Page text:

-- begin --

EX-99.1 2 a04-5301_1ex99d1.htm EX-99.1

Exhibit 99.1

 

 

WESTERN GAS RESOURCES, INC.

ANNOUNCES FIRST QUARTER 2004 RESULTS

 

May 6, 2004.  Western Gas Resources, Inc. (“Western”) (NYSE:WGR) today announced net income of $29.1 million or $0.79 per share of common stock for the quarter ended March 31, 2004.  This compares to net income of $23.4 million or $0.63 per share of common stock for the same period in 2003.  Earnings per share are presented on a fully-diluted basis for both periods and are after giving effect to preferred stock dividends.  Both periods include the effect of a change in accounting principle.  Excluding the effects of the change in accounting principle in both periods, net income in the first quarter of 2004 was $24.4 million and net income in the first quarter of 2003 was $30.1 million.

 

The Company also reported adjusted EBITDA (earnings before interest, taxes, depreciation and amortization and the cumulative effect of a change in accounting principle) for the first quarter of 2004 of $66.8 million and cash flow before working capital adjustments of $60.9 million.  Revenues totaled $771.2 million.

 

Cumulative Effect of Changes in Accounting Principles.  Effective January 1, 2004, the Company redefined the asset groupings for the calculation of depreciation and depletion from a property-by-property basis to a field wide basis for each of the Jonah, Pinedale and Sand Wash Basins and to a grouping of all wells drilled into related coal seams for the Powder River Basin.  The change in the asset groupings for depreciation purposes is treated as a change in accounting principle.  Accordingly, the accumulated depreciation for these assets has been recalculated under the new asset groupings.  The cumulative effect of the change in depreciation resulted in a one-time increase to earnings of $4.7 million, net of tax, or $0.13 per common share on a fully-diluted basis in the first quarter of 2004.

-- end --

Requests:
- 1) Can you repeat the earnings release word for word, beginning at "The Company also" and stopping after "totaled $771.2 million."?
- 2) Can you pick up the earnings release after its last sentence and carry it forward?
The listing comes from a source separate from the earnings release.

Listed records:
-- begin --

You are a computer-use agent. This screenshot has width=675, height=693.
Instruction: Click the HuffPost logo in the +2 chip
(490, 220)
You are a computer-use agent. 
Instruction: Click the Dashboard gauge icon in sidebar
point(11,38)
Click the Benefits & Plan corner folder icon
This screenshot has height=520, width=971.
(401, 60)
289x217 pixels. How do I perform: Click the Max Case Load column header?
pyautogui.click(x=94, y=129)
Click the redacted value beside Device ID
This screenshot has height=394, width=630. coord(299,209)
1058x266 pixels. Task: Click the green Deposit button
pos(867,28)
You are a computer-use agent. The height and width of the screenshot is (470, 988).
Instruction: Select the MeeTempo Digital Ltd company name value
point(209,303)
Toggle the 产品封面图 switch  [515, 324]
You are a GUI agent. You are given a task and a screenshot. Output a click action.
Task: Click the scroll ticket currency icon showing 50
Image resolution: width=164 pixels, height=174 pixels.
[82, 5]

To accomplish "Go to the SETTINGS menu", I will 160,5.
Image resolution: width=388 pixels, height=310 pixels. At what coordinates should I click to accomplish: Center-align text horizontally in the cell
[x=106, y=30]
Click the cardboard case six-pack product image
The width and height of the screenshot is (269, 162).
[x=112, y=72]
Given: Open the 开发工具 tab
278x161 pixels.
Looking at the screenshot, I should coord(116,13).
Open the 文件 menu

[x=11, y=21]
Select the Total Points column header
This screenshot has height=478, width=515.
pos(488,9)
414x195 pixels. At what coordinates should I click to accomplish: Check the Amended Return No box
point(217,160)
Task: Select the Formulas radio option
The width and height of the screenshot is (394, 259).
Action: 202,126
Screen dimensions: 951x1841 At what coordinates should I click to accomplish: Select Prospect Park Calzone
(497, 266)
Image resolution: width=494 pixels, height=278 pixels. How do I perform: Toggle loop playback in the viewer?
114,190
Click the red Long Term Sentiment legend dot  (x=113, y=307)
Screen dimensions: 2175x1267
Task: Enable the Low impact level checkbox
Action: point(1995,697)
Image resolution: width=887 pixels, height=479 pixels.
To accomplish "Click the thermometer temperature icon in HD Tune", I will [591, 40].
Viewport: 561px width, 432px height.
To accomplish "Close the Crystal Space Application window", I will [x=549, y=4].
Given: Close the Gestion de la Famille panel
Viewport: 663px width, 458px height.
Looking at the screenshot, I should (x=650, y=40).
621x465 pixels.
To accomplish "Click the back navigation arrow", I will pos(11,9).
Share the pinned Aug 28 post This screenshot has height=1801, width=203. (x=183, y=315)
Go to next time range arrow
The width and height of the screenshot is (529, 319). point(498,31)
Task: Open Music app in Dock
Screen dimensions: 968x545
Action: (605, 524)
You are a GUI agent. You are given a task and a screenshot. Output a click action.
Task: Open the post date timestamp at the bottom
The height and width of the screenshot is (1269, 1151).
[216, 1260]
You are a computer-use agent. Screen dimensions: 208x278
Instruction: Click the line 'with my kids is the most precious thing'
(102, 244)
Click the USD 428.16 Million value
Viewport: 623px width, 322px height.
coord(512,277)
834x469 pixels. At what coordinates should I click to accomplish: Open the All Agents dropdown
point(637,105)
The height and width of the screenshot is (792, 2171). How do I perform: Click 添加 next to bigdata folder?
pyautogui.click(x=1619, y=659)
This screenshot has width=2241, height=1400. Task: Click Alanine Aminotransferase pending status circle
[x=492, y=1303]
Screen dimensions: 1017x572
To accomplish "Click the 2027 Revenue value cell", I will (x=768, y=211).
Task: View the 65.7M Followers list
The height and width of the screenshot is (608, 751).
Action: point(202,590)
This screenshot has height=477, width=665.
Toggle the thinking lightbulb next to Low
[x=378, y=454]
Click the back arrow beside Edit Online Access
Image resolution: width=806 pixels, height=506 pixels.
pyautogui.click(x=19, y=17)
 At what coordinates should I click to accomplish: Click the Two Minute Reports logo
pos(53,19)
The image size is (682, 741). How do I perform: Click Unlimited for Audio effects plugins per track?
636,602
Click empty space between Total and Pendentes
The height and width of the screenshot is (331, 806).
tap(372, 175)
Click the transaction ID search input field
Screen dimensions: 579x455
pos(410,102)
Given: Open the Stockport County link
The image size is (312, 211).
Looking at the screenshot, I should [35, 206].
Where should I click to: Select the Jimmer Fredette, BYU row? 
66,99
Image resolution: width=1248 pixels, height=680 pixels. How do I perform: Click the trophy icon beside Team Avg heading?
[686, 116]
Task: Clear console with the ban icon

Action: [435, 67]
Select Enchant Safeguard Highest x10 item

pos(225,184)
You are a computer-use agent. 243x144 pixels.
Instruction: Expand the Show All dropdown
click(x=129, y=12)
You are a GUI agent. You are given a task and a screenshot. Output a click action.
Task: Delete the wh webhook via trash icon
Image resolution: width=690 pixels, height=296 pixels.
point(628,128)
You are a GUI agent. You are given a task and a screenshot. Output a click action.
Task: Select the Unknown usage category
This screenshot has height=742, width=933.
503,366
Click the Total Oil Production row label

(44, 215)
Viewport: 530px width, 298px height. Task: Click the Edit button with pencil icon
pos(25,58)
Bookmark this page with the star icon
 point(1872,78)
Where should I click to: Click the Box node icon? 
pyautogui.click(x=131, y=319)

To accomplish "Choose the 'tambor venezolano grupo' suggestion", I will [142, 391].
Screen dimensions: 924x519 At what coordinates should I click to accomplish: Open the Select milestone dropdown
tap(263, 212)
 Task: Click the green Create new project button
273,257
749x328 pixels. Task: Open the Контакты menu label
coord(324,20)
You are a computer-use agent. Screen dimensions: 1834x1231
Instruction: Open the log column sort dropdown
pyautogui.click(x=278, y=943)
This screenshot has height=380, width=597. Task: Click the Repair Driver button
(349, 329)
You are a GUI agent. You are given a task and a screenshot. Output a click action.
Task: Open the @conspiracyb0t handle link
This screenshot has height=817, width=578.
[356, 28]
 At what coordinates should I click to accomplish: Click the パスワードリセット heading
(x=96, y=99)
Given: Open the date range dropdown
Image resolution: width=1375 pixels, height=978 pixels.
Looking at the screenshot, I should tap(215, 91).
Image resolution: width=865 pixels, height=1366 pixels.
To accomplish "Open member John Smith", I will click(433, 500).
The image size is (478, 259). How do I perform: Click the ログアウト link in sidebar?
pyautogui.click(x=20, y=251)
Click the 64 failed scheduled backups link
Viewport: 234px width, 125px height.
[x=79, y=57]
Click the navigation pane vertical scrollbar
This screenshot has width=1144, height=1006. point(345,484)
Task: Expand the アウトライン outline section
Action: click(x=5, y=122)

-- end --

Task-by-task answers:
- 1)
The Company also reported adjusted EBITDA (earnings before interest, taxes, depreciation and amortization and the cumulative effect of a change in accounting principle) for the first quarter of 2004 of $66.8 million and cash flow before working capital adjustments of $60.9 million.  Revenues totaled $771.2 million.

- 2)
 

In June 2001, the Financial Accounting Standards Board, issued SFAS No. 143, “Accounting for Asset Retirement Obligations” (“SFAS No. 143”).  SFAS No. 143 establishes accounting standards for recognition and measurement of a liability for an asset retirement obligation and the associated asset retirement cost.  The Company adopted SFAS No. 143 on January 1, 2003.  The adoption of SFAS No. 143 resulted in a one-time charge to earnings of $6.7 million, net of tax, or $0.18 per share of common stock on a fully-diluted basis in the first quarter of 2003 for the cumulative effect of the change in accounting principle.

 

Volumes and prices.  Natural gas equity production sold was 13.2 billion cubic feet equivalent (“Bcfe”) and averaged 145 million cubic feet equivalent per day (“MMcfed”).  Net of prior period adjustments, actual production was 13.5 Bcfe and averaged 149 MMcfed, representing an increase of five percent compared to net production in the same period of 2003.  All of the Company’s production was achieved in the Powder River Basin coal bed methane (“CBM”) play and the Greater Green River Basin.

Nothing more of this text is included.